Coun Duggins said his controlling Labour group did not intend to ‘undo’ the devolution agreement struck so far when his predecessor Ann Lucas had a place on the interim WMCA.

But he outlined his concerns about any futher devolution deal, saying he would not want more powers to be sucked up by the elected mayor, such as police, fire and rescue.

The Tory opposition tabled an amendment, rejected by Coun Duggins, which would have committed the council to blocking any direct transfer of power from the council to the mayoral combined authority.

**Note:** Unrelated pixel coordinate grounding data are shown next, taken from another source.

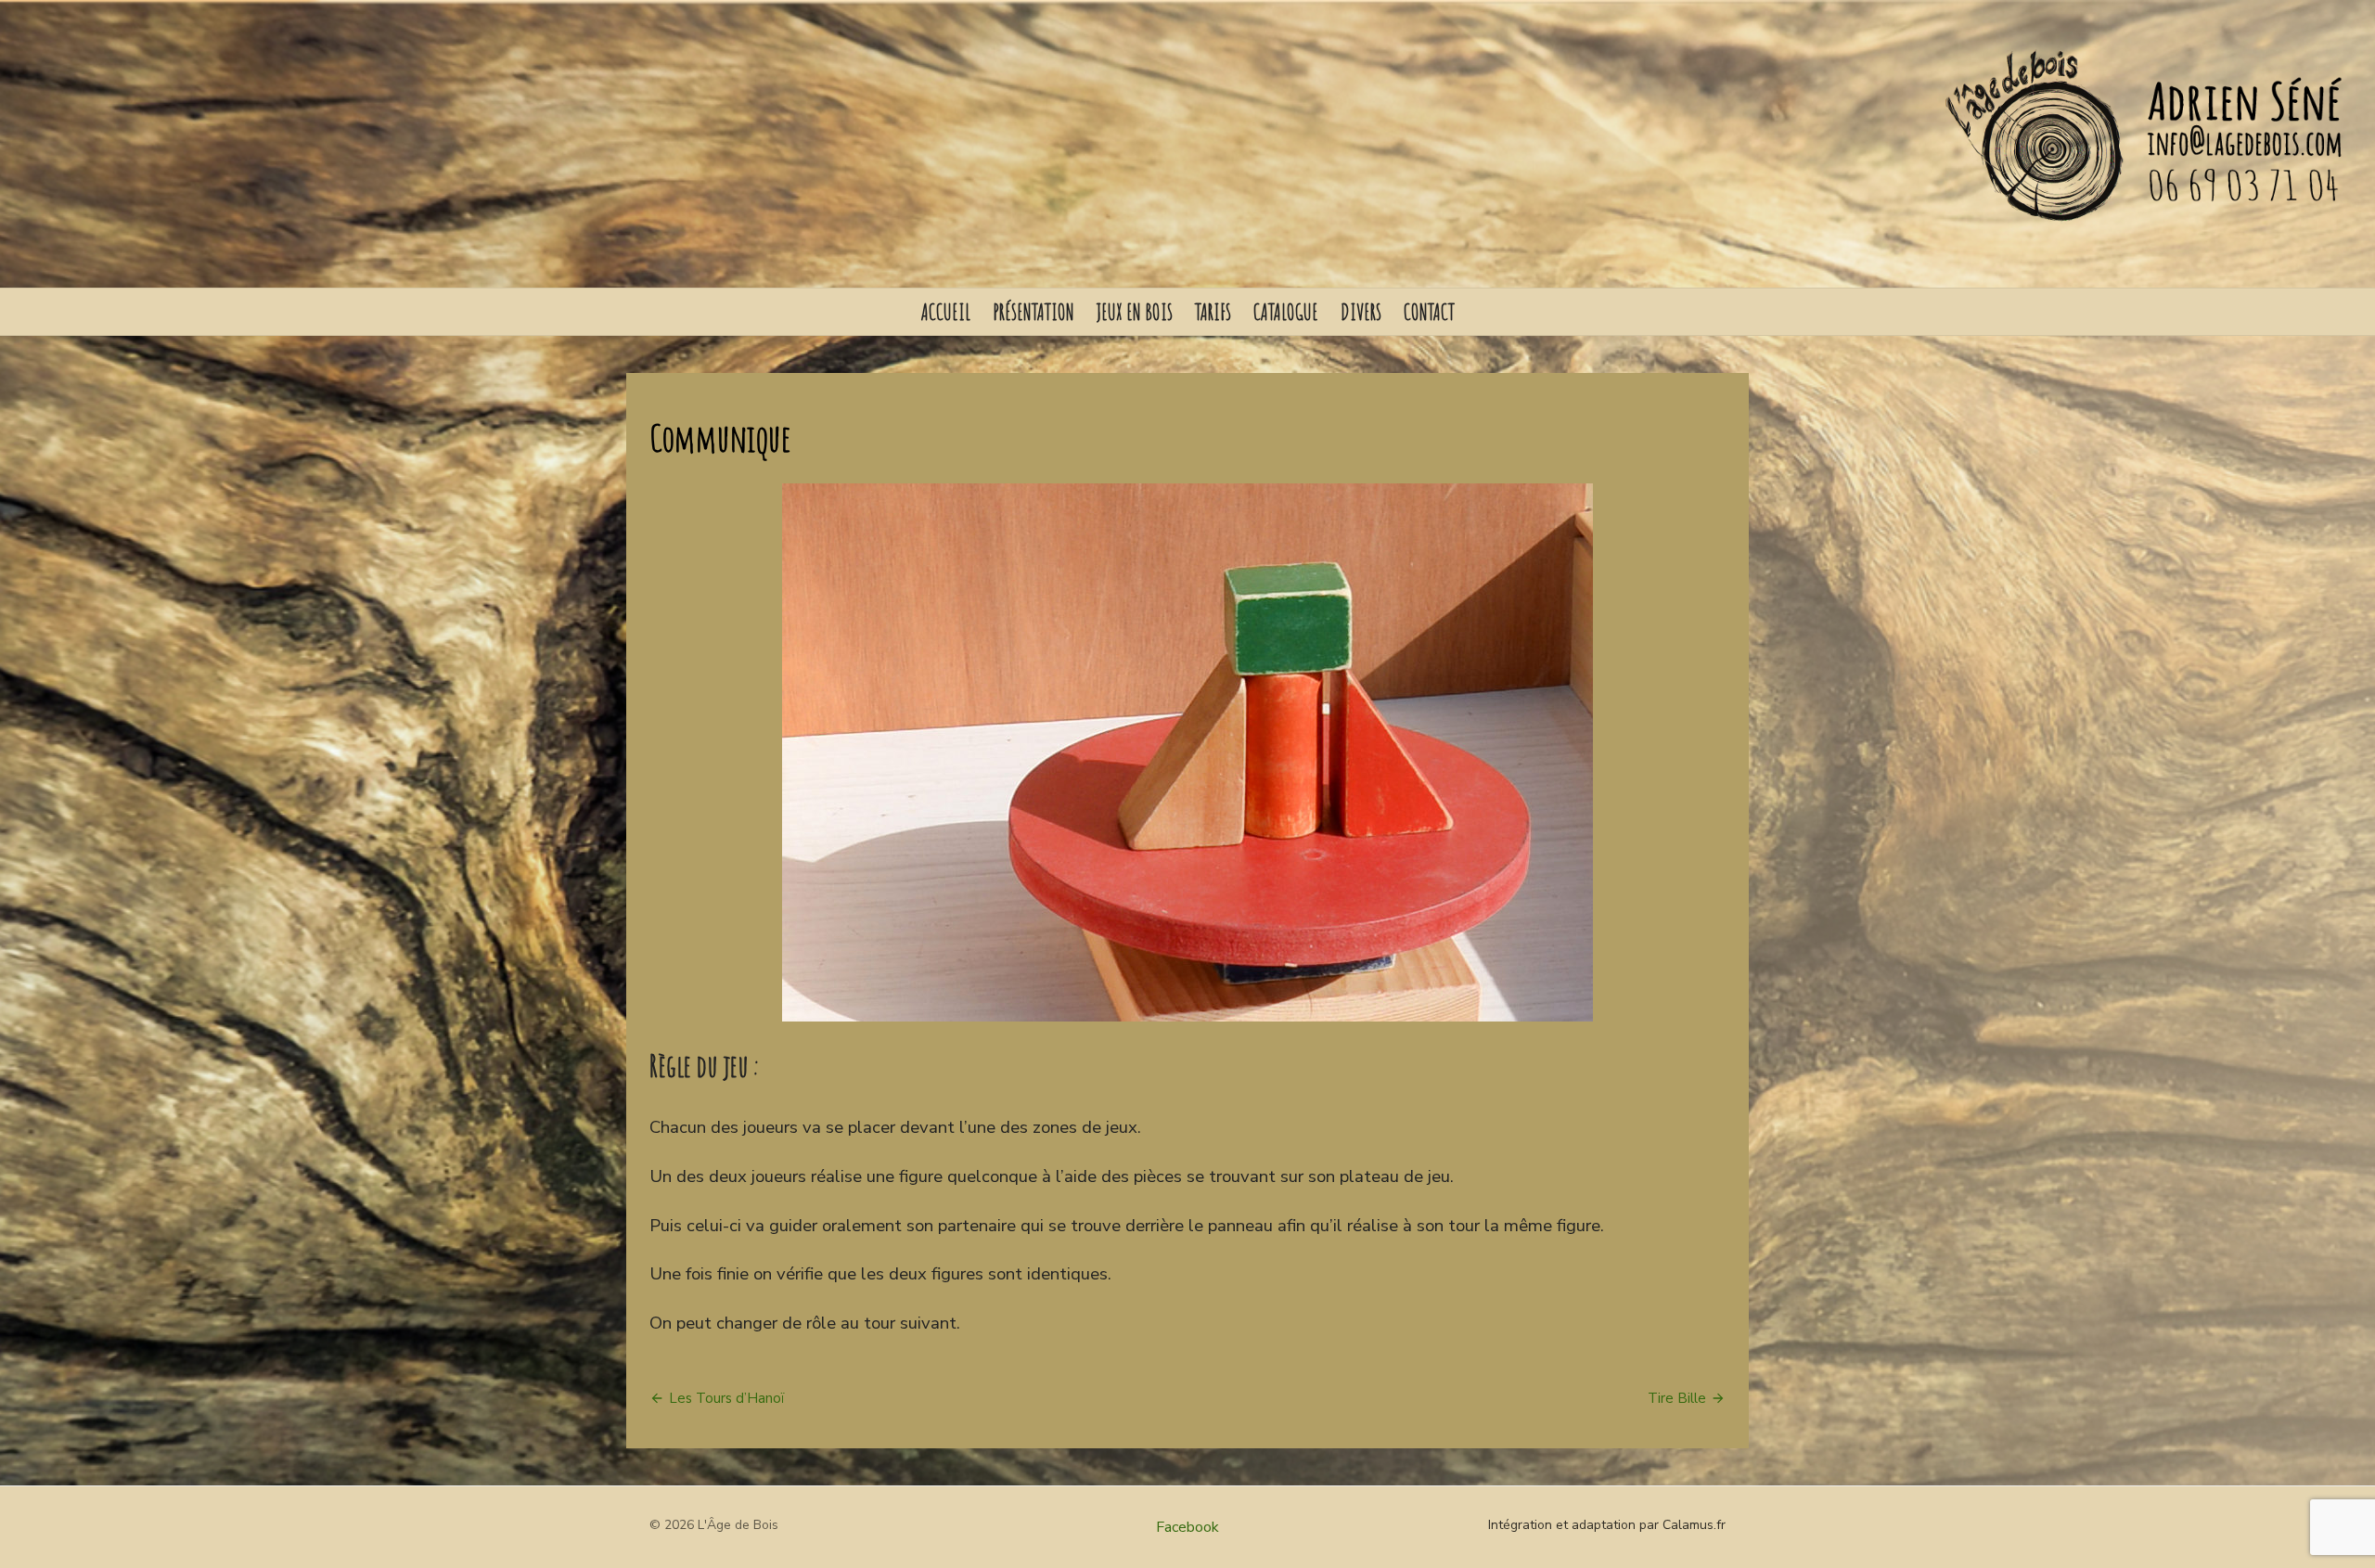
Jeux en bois (1135, 312)
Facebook (1187, 1527)
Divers (1361, 312)
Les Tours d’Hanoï (726, 1398)
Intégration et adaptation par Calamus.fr (1607, 1525)
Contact (1429, 312)
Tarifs (1213, 312)
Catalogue (1285, 312)
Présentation (1033, 312)
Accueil (945, 312)
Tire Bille (1677, 1398)
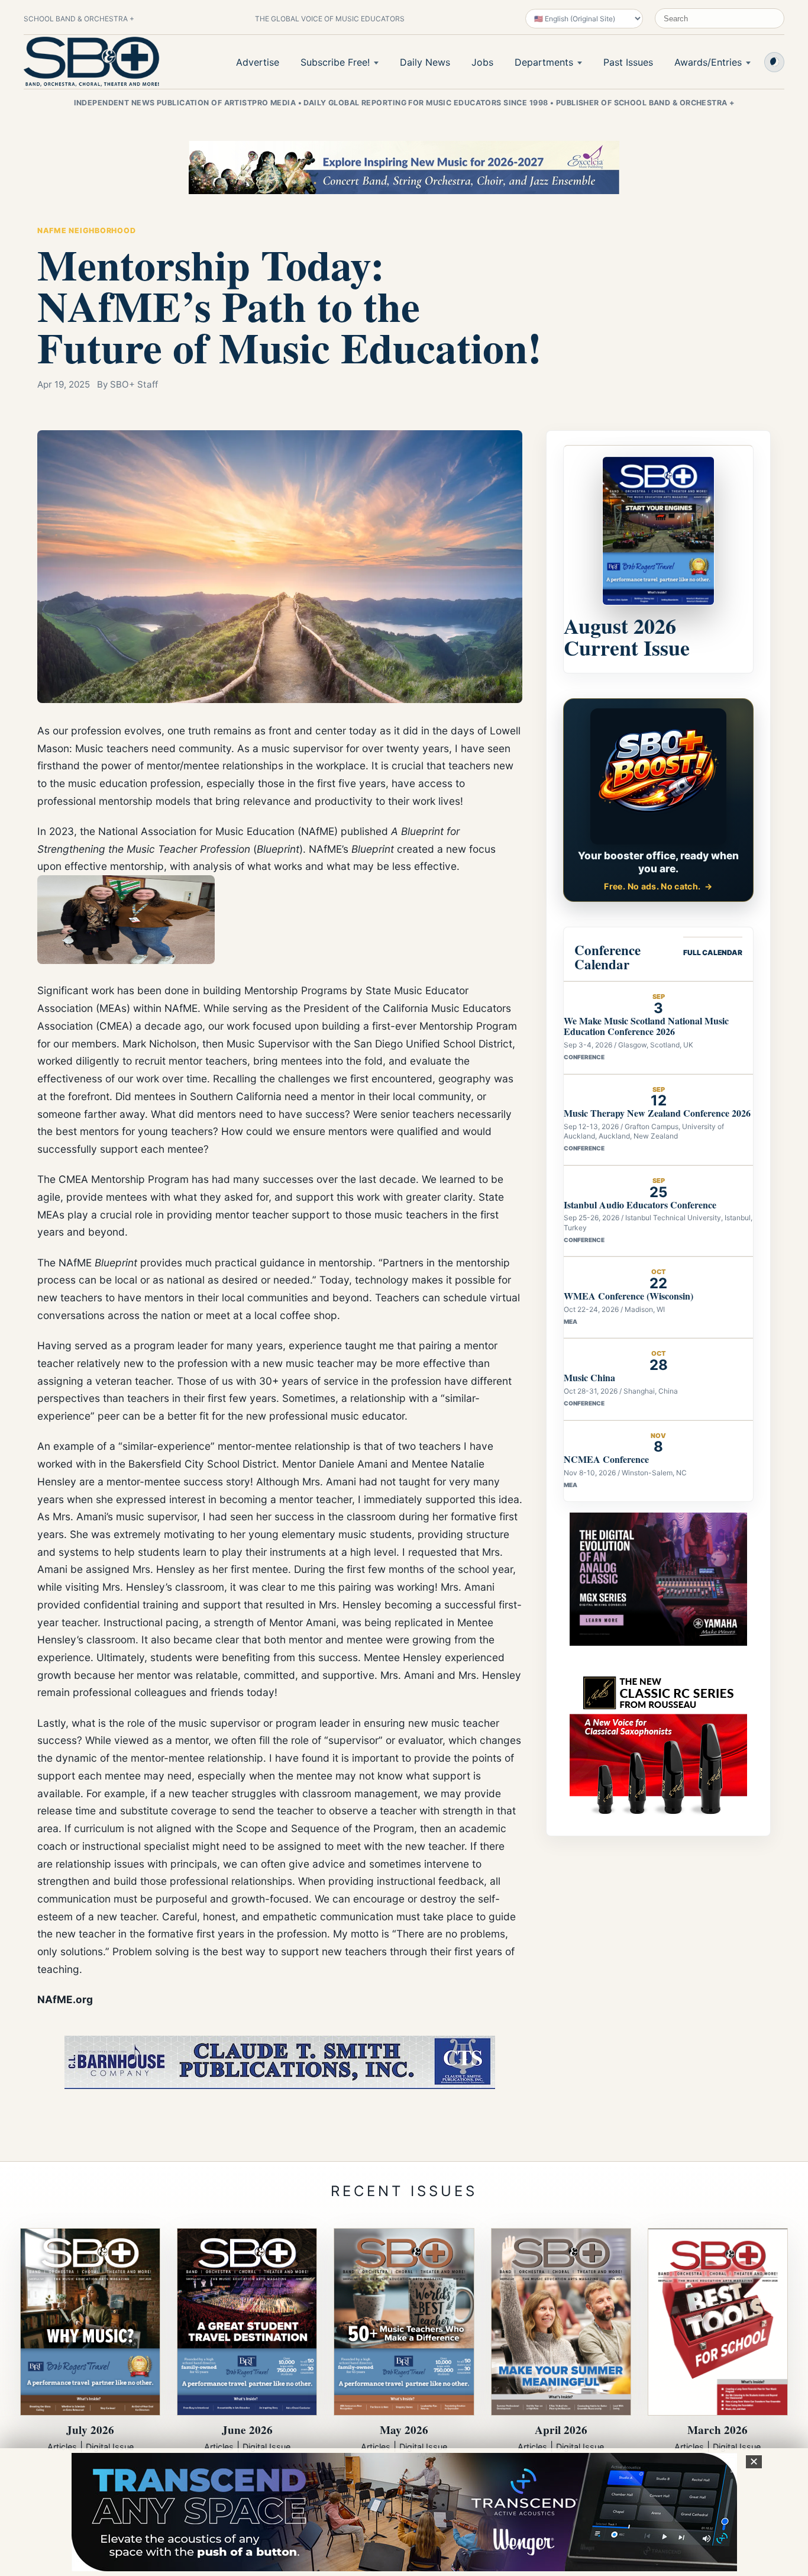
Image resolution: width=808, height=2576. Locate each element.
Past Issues (628, 62)
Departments (544, 62)
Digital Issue (110, 2447)
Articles (62, 2447)
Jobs (482, 62)
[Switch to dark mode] (774, 62)
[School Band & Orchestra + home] (92, 61)
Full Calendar (712, 952)
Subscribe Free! (335, 62)
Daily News (425, 62)
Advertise (257, 62)
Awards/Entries (708, 62)
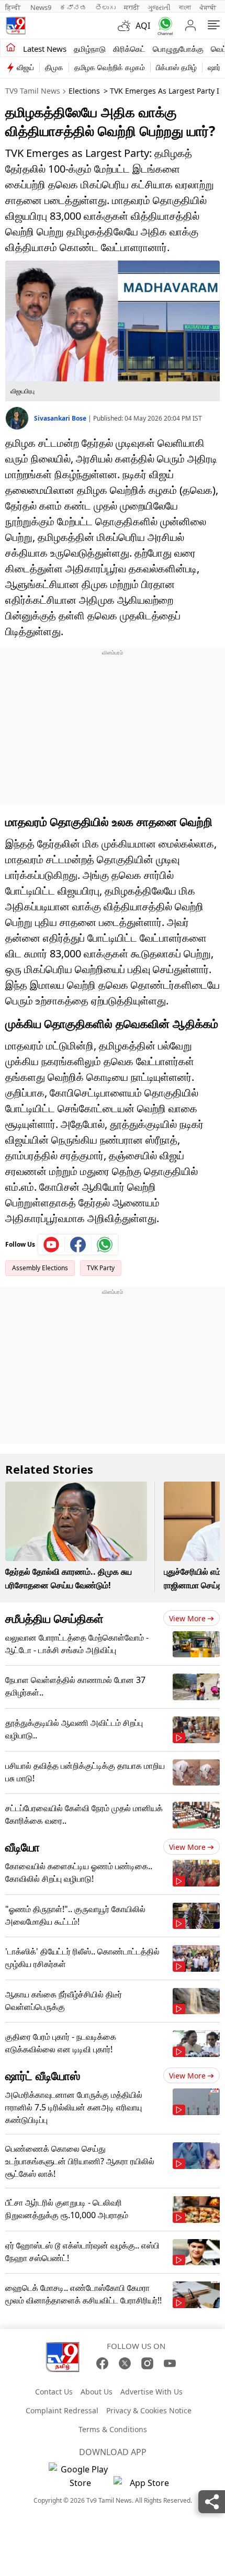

Coun Duggins also rejected a Tory amendment which would have ensured the council’s opposition leader would be party to any minor amendments to the draft mayoral order, in addition to the council leader and chief executive Martin Reeves, who will carry on his part-time role for the WMCA while still being paid his £175,000 salary by Coventry taxpayers.

Tory councillors accused Coun Duggins of going back on his word when becoming leader that under his leadership the council would be more transparent.

Coun Duggins responded by saying he was committed to more openness by providing monthly updates to council on WMCA matters.

The Labour group also once more voted down the Tories’ renewed call for a referendum to allow Coventry people to decide whether they wanted the combined authority and elected mayor.

The Tories claimed a ‘greater Birmingham’ authority had been deeply unpopular with the majority of Coventry people. A petition calling for a referendum had attracted around 4,000 signatures.

Under criticism from Tories, Labour councillors passed the blame onto Mr Osborne’s claim last year that a referendum would not be suitable.

The Tories maintained they still preferred Coventry to join in a combined authority with Warwickshire.

But they would now take a ‘pragmatic’ approach towards the WMCA, particularly given that Conservative controlled Warwickshire became a non-constituent member last month with a view to full membership.

The WMCA is expected to be fully operational later this month and there will be further consultation before before the mayoral model is ratified.